Task details → Rewrite the rows as a numbered list, from the start of the rows through the line that contains "Action: point(282,119)". Skip blank lines and leave out the pictures.

● ● ● ● ● ● ●

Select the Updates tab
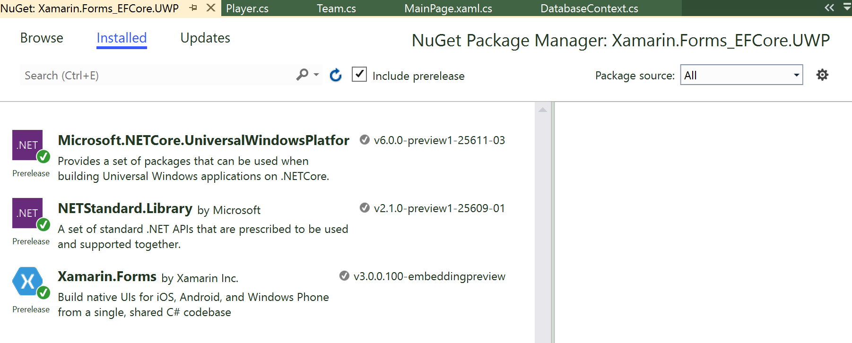[205, 38]
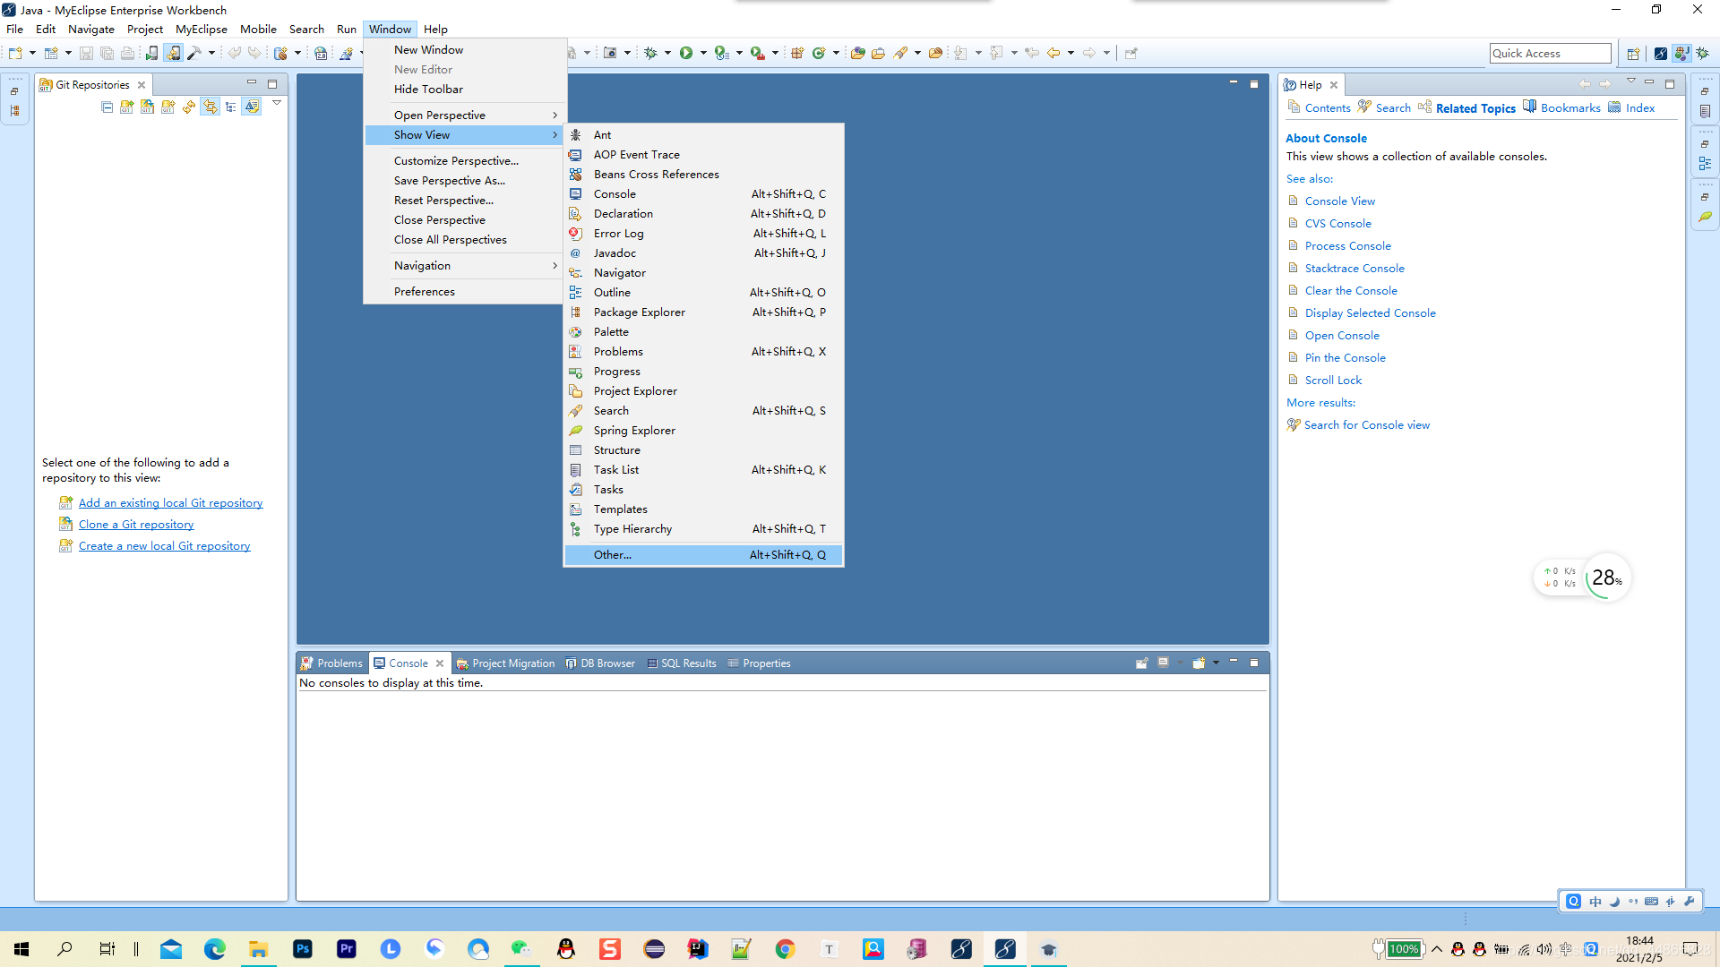Click the Clone Git repository toolbar icon

tap(147, 107)
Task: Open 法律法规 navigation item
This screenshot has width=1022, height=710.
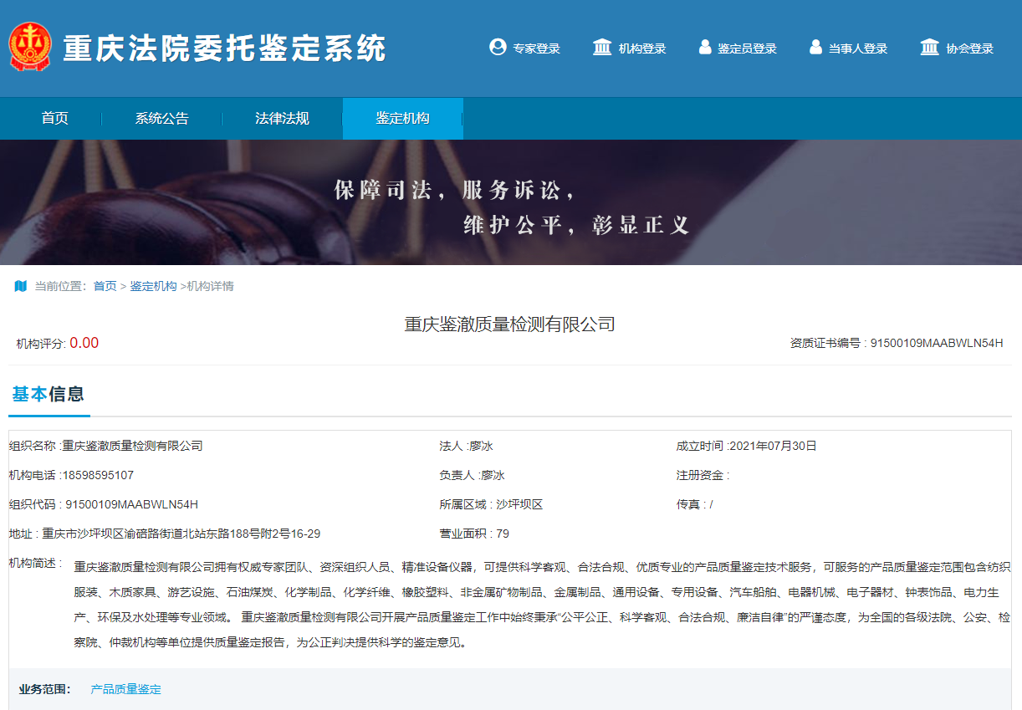Action: point(282,119)
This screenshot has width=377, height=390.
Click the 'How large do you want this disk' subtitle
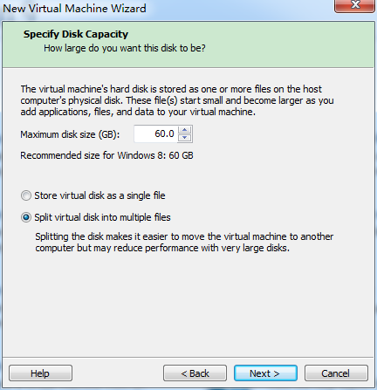[x=125, y=48]
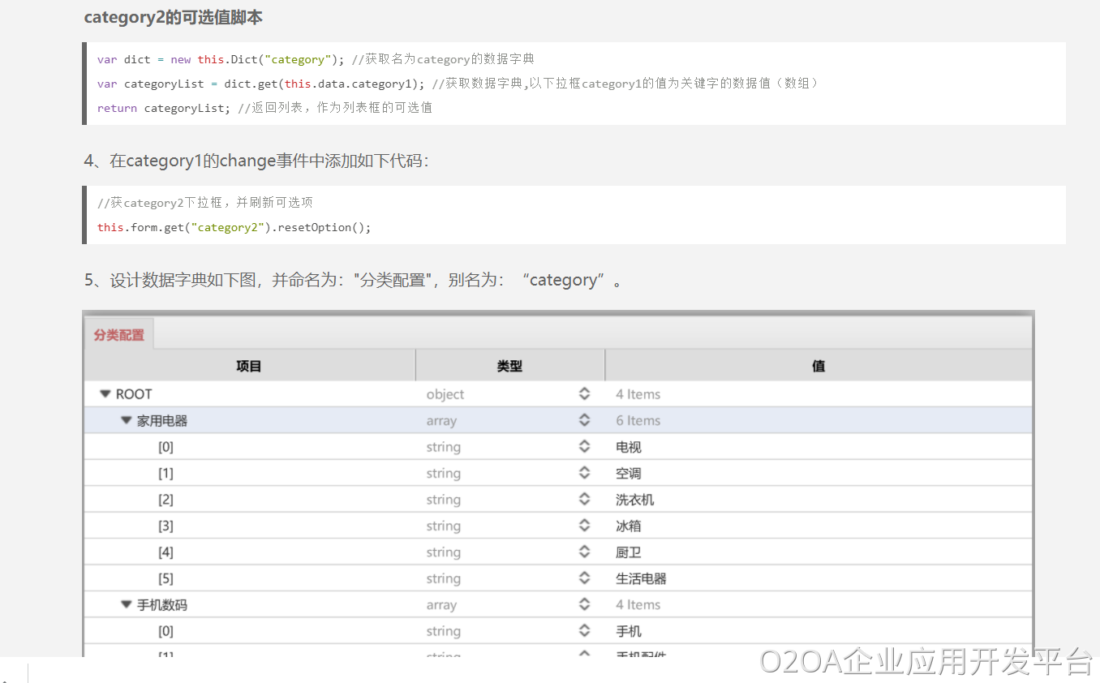Click type arrows for the 生活电器 row
The height and width of the screenshot is (683, 1100).
[x=584, y=578]
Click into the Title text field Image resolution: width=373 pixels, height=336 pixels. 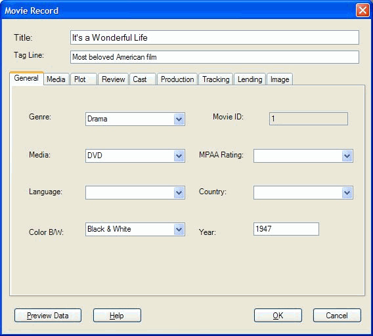click(215, 37)
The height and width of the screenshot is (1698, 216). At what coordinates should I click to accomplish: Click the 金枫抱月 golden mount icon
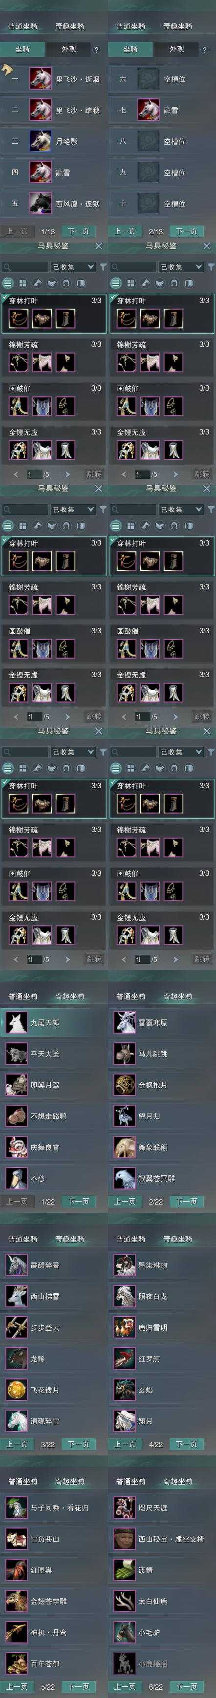124,1084
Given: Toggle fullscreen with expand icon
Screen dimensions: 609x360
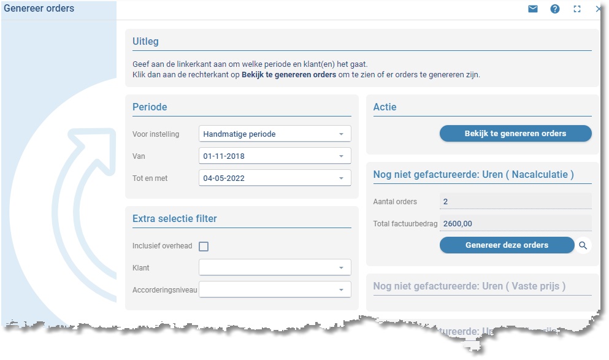Looking at the screenshot, I should tap(577, 9).
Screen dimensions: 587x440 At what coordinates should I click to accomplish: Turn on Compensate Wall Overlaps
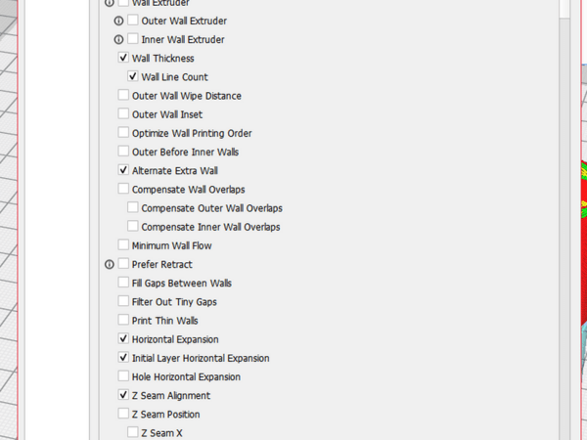tap(123, 189)
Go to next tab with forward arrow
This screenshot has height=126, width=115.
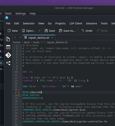tap(20, 38)
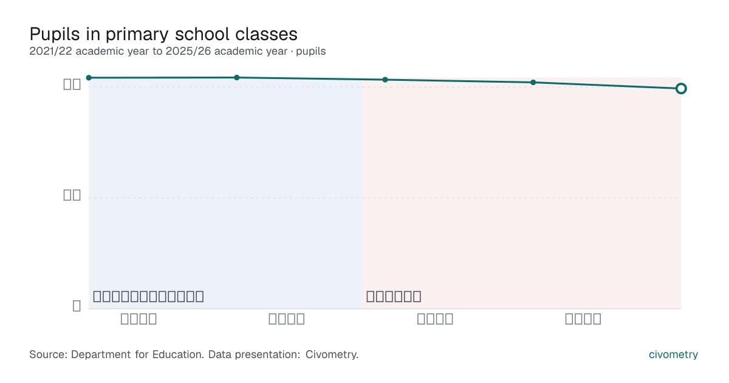Viewport: 729px width, 383px height.
Task: Click the dashed middle horizontal gridline
Action: [x=385, y=198]
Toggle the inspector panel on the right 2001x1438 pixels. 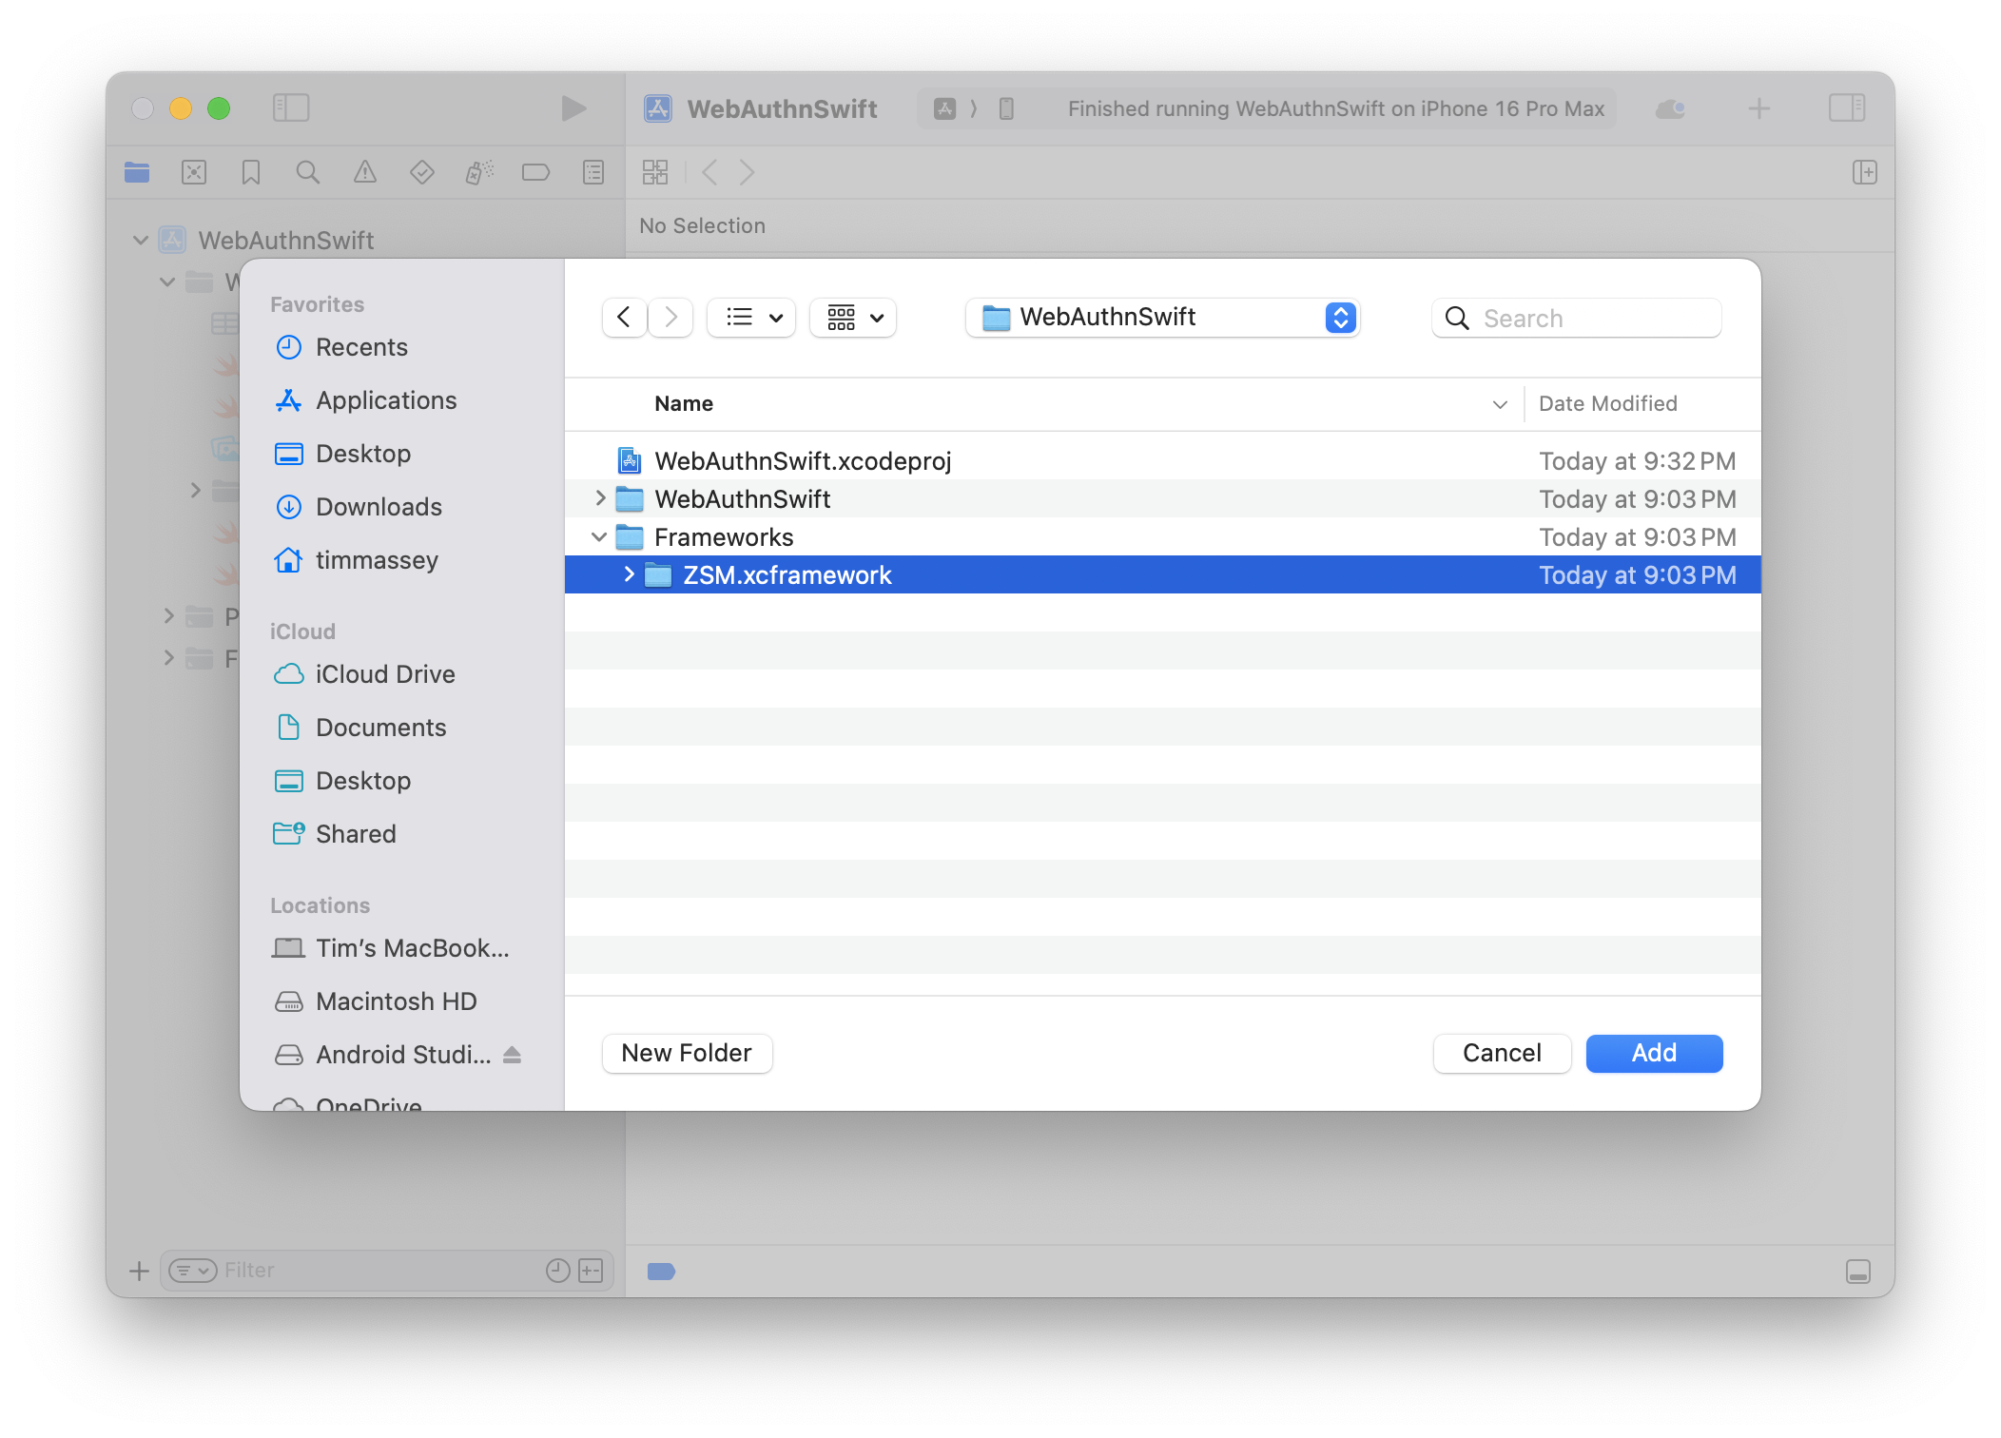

● ● ● ● ● ● ●

Exercise response →
1. Select the Updates tab
2. [205, 38]
3. Click the Clone Git repository toolbar icon
4. tap(147, 107)
5. Task: Open 法律法规 navigation item
6. This screenshot has width=1022, height=710.
7. Action: point(282,119)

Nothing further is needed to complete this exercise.